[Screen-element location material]
——

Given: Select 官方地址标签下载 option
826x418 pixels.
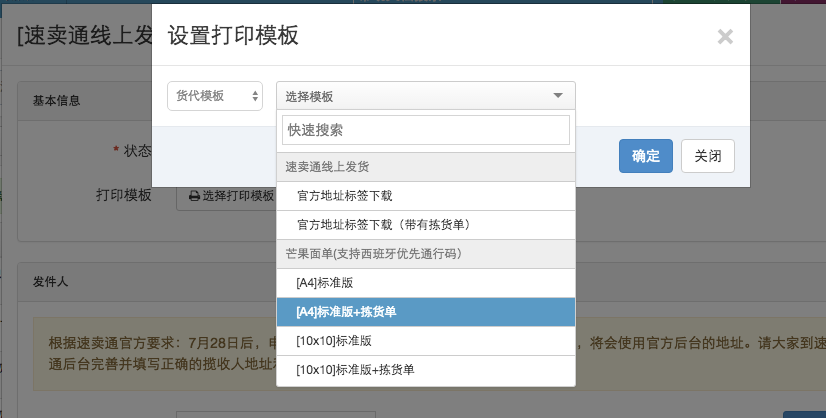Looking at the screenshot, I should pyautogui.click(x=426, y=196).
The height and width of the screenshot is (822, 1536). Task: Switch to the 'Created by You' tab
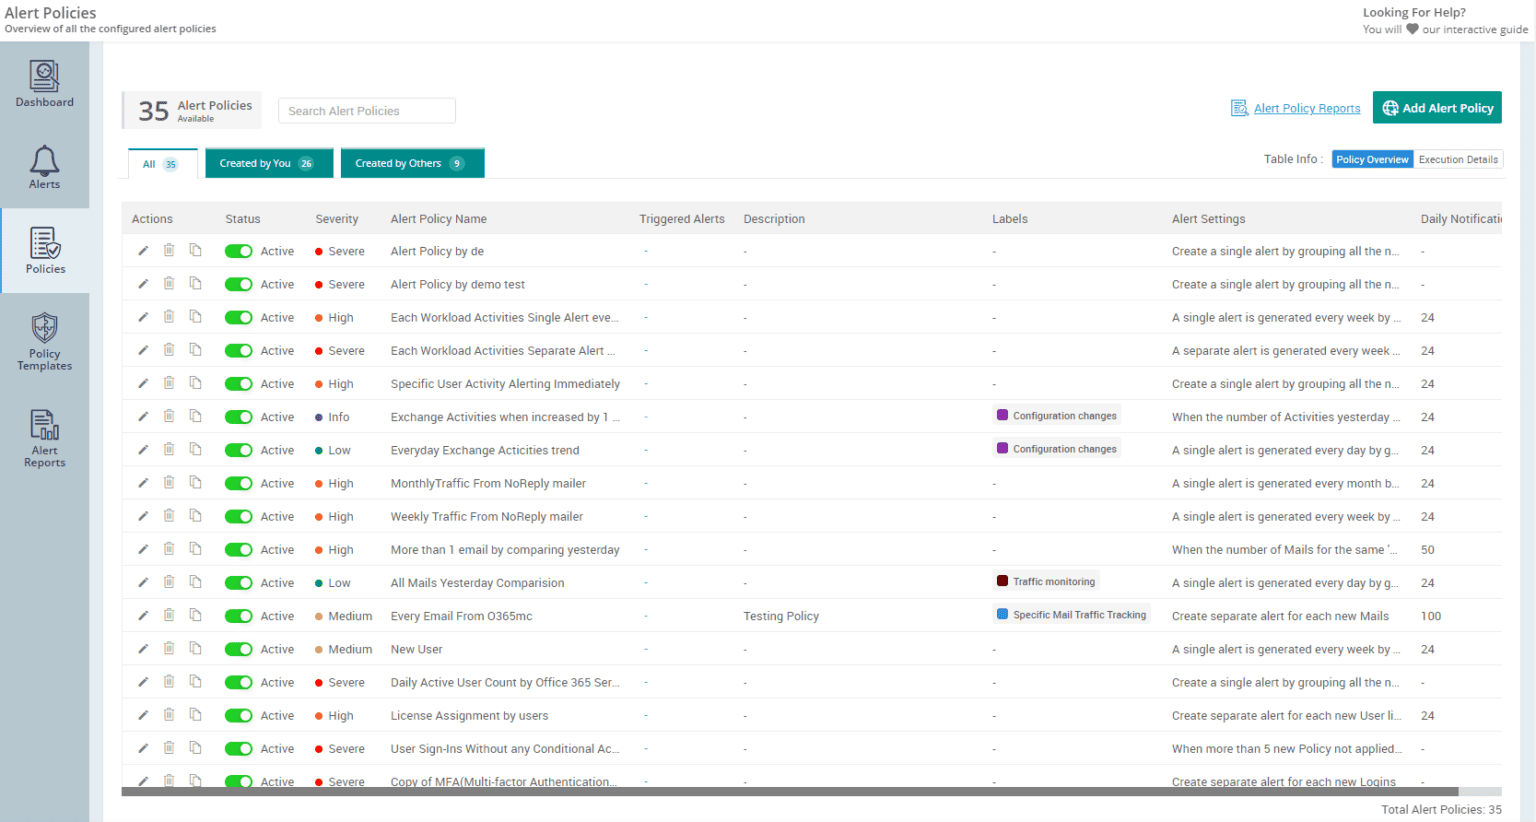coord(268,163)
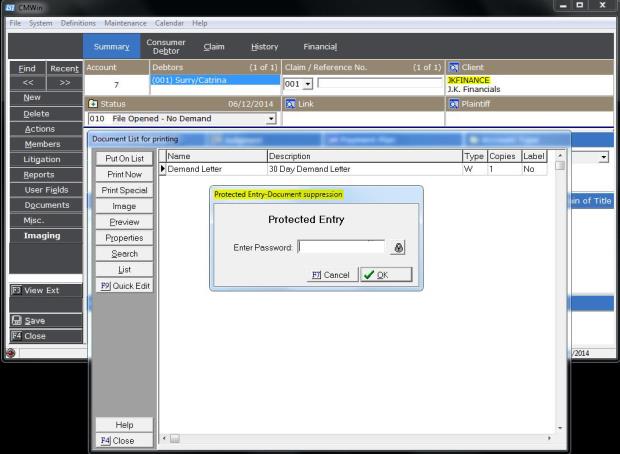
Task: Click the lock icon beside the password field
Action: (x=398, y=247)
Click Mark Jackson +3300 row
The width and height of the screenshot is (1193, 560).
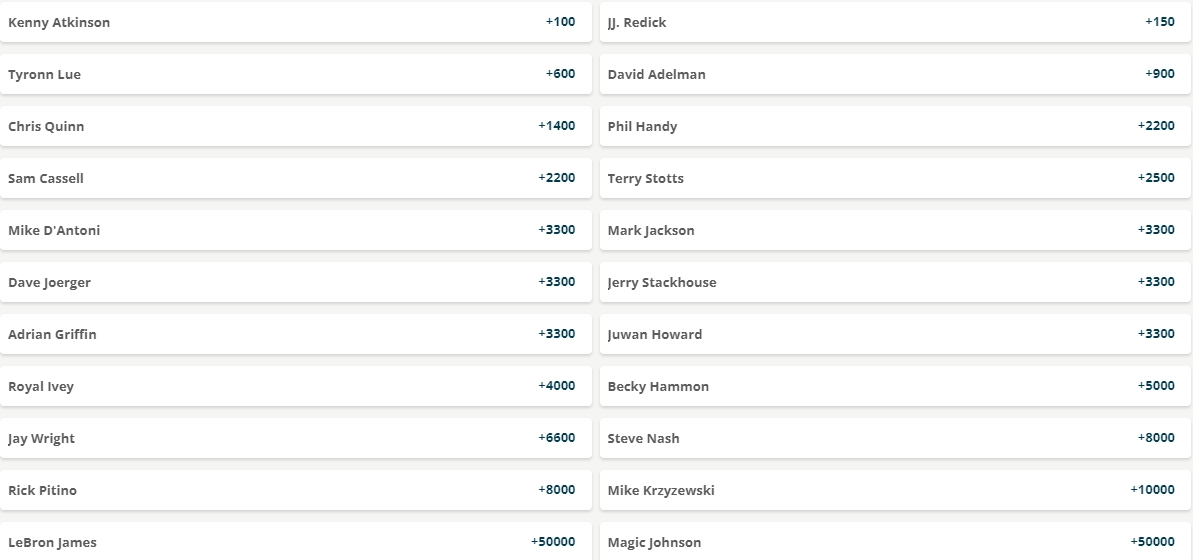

——

▶ Given request: Please print the material again, starting at the line that contains "The height and" and continuing through the end of the material. Leave the pictures out.

▶ Worked answer:
The height and width of the screenshot is (822, 1536). Task: Switch to the 'Created by You' tab
coord(268,163)
Task: Click the lock icon beside the password field
Action: (x=398, y=247)
Click Mark Jackson +3300 row
The width and height of the screenshot is (1193, 560).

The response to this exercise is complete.